5.8 Time after time: statutory demands and
the court's ability to extend time for compliance after the
period for compliance has expired
(By Henrietta Jones, Freehills)
Aussie Vic Plant Hire Pty Ltd v Esanda Finance Corporation
Limited [2007] VSCA 121, Supreme Court of Victoria, Court of
Appeal, Maxwell P, Chernov, Nettle, Ashley and Neave JJA, 14
June 2007
The full text of this judgment is available at:
http://cclsr.law.unimelb.edu.au/judgments/states/vic/2007/june/2007vsca121.htm or http://cclsr.law.unimelb.edu.au/judgments/search/advcorp.asp
(a) Summary
Esanda Finance Corporation Limited ("Esanda") served a
statutory demand on Aussie Vic Plant Hire Pty Ltd ("Aussie").

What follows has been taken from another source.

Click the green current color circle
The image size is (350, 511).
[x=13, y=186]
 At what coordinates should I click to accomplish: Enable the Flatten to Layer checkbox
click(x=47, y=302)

Aussie challenged the statutory demand at the first instance
to a Master of the Supreme Court and then on appeal to a Trial
Judge of the Supreme Court of Victoria, who dismissed the
appeal (in accordance with previous case law) because the time
for compliance with the statutory demand had expired. Aussie
appealed again to the Court of Appeal which also dismissed the
appeal, despite finding (four to one) that the Trial Judge was
empowered to extend the period for compliance, even though the
period had expired, under the ordinary meaning of section
429F(2)(a)(i) of the Corporations Act 2001 No. 50 (Cth)
("Act").
(b) Facts
Aussie, a company in the business of plant hire, was party
to eleven hire contracts and chattel mortgages for earthmoving
equipment with Esanda. During late 2006 Aussie became
increasingly indebted to Esanda culminating in the latter
serving a statutory demand on Aussie under section 459E of the
Act.
Aussie applied to the Master of the Supreme Court of
Victoria to have the demand set aside and although Master
Efthim dismissed Aussie's application, he extended Aussie's
time for compliance with the statutory demand as permitted
under section 459F(2)(a)(i) of the Act. Aussie then appealed
to Whelan J of the Supreme Court who, believing himself bound
by previous case law, dismissed Aussie's appeal given that the
time for compliance with the statutory demand (as earlier
extended by Master Efthim) had expired. Aussie then appealed
to the Court of Appeal.
Three issues arose for determination:
(i) Whether Aussie was required to seek leave from Whelan J
to appeal Whelan J's order; (ii) Whether Whelan J was bound
by previous case law to dismiss Aussie's appeal merely because
the time for compliance with the statutory demand had expired
before the matter came on for hearing; and (iii) If Whelan
J was not bound per point (ii), whether the court had power to
extend time for compliance with a statutory demand
notwithstanding that the time for compliance had expired.
(c) Decision
(i) Leave to appeal
Section 17A(4)(b) of the Supreme Court Act 1986 No. 110 (Vic)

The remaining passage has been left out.